Blue Drop certification means the city concerned has scored 95% or higher for its compliance with chemical and microbiological standards.
The report shows Blue Drop scores achieved by the cities included 98.39% for Johannesburg, 96.36% for Tshwane, and 95.05% for Mangaung.
Audits of the host cities were carried out between October last year and February this year.
There has been a “remarkable improvement” in drinking water quality across the country, the report notes.
“For the past six months, the overall South African DWQ (drinking water quality) was measured at 96% on average for both microbiological and chemical determinants (across the country including smaller towns and rural areas).
“This compliance figure is evident of a remarkable improvement measured in the previous Blue Drop report (2009) at 93.3% for the previous year,” it states.
A new national Blue Drop report is to be released later this year.
The department also announced it had developed a “My Water” web page, which visitors could access to verify the quality of tap water in any South African town or city.

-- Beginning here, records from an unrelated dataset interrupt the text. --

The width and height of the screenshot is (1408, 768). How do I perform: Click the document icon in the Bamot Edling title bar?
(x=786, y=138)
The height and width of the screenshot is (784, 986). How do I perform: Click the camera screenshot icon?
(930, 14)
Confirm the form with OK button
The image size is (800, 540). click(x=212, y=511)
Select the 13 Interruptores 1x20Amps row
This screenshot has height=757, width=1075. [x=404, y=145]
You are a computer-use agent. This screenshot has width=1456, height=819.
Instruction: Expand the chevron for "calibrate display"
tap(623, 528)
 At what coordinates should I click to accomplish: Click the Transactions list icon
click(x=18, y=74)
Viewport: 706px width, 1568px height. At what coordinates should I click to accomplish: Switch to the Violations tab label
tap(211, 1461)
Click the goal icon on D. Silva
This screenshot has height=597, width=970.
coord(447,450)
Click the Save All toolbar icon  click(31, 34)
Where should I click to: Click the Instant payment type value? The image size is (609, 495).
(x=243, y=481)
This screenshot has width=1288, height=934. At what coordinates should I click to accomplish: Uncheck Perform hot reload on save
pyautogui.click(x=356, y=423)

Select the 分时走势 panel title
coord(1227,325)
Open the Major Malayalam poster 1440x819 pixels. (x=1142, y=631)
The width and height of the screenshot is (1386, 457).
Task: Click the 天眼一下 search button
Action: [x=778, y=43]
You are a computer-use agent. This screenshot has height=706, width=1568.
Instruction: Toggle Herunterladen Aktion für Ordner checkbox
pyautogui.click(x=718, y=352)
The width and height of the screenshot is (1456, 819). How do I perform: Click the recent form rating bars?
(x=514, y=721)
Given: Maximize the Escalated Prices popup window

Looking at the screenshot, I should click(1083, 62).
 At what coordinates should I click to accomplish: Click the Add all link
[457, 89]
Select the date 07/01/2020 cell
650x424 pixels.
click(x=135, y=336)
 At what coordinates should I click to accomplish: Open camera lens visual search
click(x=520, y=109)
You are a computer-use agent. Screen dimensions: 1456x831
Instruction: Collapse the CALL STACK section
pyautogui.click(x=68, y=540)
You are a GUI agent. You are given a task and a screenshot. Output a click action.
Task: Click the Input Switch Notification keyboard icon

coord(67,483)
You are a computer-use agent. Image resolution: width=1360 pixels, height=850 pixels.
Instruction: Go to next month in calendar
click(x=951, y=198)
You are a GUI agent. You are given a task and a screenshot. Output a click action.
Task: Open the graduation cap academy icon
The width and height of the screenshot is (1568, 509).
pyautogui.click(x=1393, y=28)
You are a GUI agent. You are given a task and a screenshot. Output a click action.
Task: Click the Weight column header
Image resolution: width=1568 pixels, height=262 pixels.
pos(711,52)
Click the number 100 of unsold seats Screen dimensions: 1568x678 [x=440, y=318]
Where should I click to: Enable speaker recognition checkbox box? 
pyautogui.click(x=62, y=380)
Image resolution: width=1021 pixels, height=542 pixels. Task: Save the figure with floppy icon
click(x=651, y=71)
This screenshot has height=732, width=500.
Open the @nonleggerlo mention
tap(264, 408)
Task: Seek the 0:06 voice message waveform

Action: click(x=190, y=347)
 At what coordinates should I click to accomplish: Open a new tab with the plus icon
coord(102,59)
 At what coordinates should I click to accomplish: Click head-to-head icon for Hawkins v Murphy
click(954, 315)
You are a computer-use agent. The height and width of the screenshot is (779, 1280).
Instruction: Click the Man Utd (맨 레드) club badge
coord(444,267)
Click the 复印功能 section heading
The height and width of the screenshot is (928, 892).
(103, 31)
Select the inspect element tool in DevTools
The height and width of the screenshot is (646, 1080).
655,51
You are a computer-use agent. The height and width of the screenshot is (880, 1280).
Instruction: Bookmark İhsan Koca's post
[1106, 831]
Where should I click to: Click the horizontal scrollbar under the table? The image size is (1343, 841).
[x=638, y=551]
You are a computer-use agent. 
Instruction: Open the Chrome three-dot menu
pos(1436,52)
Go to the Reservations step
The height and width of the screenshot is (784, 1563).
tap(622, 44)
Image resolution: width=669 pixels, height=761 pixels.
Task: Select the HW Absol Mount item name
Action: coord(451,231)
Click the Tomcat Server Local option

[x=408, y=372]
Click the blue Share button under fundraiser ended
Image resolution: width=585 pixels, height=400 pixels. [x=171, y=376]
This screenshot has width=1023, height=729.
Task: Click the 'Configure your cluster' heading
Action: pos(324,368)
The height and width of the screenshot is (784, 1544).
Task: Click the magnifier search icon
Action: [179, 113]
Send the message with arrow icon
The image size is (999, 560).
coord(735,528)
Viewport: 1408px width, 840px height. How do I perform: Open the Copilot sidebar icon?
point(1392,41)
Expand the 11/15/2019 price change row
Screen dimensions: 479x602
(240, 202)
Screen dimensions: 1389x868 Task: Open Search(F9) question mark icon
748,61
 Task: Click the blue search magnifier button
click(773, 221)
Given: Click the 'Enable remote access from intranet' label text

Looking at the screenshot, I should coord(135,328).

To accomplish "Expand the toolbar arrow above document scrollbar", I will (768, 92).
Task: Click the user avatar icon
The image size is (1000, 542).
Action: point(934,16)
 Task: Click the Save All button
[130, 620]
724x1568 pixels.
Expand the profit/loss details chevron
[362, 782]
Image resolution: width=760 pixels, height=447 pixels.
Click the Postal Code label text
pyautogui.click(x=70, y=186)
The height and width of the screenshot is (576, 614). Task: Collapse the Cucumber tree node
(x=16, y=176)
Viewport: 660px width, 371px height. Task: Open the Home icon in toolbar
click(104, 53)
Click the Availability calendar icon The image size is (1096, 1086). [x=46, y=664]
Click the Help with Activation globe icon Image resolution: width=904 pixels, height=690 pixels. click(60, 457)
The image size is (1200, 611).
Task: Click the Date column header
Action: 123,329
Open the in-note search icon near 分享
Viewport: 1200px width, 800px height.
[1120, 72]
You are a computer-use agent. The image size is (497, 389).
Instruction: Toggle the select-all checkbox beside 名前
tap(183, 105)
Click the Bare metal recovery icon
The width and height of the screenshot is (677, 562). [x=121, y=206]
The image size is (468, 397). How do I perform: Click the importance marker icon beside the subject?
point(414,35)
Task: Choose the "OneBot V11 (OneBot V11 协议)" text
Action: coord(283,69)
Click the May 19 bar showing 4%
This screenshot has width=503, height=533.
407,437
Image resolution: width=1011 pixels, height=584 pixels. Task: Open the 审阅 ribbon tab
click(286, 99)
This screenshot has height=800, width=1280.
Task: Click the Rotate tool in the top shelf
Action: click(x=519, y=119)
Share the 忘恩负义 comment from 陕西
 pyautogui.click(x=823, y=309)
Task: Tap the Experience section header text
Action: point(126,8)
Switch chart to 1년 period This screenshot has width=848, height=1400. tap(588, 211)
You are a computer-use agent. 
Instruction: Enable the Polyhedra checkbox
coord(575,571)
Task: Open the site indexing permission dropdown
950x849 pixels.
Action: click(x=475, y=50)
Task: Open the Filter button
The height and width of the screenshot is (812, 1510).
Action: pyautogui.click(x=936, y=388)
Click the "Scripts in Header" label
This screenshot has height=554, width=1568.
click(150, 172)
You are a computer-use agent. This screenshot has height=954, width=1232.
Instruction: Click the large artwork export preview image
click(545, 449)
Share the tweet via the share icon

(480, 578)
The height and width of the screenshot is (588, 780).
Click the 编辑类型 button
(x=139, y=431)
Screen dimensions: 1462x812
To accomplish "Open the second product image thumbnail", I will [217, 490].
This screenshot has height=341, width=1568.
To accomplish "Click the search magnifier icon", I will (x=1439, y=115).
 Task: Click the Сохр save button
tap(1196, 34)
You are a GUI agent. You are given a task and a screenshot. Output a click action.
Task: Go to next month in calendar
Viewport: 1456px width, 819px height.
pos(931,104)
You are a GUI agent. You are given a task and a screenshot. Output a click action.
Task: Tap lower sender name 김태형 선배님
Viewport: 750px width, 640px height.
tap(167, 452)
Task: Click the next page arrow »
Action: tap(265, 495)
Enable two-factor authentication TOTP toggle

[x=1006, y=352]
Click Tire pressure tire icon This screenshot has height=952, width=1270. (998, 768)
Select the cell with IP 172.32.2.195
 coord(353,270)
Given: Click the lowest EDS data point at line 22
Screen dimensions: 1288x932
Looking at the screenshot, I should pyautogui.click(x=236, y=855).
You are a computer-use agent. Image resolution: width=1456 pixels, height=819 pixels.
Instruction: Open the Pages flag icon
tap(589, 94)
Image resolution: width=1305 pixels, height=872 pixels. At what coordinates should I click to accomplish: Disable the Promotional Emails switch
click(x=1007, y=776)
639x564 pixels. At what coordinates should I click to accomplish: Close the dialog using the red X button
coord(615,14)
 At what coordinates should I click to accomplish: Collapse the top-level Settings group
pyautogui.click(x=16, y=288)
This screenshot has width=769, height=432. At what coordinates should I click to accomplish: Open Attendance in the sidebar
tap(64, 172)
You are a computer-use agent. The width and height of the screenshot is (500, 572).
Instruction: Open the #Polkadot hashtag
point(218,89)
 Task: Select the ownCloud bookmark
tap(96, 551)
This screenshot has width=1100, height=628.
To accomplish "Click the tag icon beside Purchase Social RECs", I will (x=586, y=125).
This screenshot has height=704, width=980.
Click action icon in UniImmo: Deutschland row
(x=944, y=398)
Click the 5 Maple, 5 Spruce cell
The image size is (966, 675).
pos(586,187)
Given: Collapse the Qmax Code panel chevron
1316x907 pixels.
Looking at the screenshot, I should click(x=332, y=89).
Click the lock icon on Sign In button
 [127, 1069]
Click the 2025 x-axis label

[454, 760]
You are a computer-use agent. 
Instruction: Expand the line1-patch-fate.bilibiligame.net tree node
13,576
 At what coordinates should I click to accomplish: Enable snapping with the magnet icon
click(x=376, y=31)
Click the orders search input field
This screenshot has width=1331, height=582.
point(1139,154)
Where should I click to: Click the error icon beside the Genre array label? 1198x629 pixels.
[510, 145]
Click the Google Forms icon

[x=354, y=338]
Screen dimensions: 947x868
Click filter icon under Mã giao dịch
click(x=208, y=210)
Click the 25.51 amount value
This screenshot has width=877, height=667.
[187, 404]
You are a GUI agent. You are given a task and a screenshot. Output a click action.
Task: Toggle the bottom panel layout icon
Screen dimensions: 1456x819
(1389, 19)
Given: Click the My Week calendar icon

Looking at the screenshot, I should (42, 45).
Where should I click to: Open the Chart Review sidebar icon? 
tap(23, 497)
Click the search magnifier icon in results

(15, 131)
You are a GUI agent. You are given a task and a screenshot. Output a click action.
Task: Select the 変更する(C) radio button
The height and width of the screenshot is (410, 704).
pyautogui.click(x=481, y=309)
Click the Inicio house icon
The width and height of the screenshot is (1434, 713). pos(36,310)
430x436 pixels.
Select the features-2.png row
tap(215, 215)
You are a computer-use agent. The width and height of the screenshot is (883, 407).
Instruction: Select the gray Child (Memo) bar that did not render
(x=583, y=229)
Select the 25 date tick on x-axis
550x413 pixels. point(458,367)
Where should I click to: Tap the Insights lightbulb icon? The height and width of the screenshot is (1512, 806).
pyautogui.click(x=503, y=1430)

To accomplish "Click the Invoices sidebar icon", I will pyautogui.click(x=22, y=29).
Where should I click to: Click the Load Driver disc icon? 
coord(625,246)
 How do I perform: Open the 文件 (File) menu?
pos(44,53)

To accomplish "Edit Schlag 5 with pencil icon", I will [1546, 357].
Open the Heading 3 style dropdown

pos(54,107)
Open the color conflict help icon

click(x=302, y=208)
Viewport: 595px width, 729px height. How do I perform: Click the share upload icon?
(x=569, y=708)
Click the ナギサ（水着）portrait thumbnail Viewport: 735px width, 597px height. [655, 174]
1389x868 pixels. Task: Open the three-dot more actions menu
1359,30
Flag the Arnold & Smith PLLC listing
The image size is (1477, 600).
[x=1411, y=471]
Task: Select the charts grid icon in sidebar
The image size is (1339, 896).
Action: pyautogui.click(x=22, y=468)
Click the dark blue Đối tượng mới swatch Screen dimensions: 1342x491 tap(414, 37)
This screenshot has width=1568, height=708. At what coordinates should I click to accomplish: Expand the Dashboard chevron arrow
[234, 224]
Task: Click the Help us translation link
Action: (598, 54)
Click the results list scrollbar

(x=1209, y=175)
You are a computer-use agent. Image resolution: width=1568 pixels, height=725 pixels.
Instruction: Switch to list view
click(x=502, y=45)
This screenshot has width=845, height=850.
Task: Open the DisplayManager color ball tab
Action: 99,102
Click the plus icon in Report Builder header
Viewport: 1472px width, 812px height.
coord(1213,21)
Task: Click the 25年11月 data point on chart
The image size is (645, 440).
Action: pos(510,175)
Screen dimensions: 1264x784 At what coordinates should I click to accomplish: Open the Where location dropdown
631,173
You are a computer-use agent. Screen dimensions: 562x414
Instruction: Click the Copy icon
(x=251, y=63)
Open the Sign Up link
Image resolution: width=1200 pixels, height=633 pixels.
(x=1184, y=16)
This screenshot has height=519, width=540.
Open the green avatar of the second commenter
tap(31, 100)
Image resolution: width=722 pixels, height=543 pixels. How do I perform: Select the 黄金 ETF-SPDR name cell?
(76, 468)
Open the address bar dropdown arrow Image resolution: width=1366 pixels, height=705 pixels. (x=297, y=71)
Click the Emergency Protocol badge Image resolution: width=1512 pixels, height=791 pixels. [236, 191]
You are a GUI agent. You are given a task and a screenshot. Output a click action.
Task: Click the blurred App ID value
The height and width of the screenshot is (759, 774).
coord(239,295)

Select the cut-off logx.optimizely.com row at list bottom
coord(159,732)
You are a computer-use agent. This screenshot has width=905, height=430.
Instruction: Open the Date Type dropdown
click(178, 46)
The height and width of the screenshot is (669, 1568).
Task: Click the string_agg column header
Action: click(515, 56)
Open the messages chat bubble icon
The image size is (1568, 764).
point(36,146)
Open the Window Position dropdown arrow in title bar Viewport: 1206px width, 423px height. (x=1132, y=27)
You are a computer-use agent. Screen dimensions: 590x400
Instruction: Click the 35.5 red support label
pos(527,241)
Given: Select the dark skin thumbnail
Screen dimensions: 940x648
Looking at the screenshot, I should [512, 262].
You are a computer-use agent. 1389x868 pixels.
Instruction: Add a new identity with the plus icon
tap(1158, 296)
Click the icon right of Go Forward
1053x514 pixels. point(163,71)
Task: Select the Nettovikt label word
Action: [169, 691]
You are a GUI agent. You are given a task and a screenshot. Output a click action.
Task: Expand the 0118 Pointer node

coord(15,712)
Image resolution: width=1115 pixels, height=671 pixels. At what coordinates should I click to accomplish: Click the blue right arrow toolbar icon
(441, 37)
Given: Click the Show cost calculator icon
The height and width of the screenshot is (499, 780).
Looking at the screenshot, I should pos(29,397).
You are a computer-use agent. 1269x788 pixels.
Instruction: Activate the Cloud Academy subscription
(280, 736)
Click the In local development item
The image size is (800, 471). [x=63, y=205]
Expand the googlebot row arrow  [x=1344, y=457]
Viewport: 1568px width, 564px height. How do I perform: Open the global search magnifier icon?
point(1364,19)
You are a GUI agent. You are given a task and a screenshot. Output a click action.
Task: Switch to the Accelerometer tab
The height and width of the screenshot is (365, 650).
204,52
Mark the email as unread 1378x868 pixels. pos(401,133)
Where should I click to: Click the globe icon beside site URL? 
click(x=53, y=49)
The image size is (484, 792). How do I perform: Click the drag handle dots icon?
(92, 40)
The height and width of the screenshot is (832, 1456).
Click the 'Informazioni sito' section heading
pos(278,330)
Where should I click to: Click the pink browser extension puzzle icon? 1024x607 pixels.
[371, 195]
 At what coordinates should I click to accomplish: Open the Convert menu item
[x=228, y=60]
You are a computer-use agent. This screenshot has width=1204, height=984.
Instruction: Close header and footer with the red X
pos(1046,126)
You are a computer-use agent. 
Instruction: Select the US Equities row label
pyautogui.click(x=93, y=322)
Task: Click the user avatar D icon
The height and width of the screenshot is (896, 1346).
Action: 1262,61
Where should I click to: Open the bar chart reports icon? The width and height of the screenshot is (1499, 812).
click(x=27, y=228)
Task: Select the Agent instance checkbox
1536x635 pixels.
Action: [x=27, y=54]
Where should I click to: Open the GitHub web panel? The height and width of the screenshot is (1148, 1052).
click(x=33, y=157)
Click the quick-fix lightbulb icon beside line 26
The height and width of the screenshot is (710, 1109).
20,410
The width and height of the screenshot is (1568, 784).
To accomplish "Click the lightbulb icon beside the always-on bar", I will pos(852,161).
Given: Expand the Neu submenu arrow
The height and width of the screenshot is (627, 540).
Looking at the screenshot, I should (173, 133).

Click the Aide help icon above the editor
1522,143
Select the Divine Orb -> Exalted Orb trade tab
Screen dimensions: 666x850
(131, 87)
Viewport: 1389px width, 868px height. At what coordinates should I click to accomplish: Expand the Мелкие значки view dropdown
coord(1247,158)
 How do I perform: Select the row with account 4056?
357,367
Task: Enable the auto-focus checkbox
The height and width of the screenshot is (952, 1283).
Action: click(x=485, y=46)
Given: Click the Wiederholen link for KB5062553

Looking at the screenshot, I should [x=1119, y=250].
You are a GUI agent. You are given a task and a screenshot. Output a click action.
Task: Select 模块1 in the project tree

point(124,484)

Speaking at Wednesday’s event, water services technical regulation deputy director Leonardo Manus said visitors would be able to enter the name of the town or city they planned to visit to determine the quality of its drinking water.
Those with less than 97% microbiological compliance would be flagged with a red triangle.
Asked how many red triangles appeared on the website, he responded: “On average, if we have about 8 500 (microbiological) samples taken a month, then there would be failures in the vicinity of about 190.”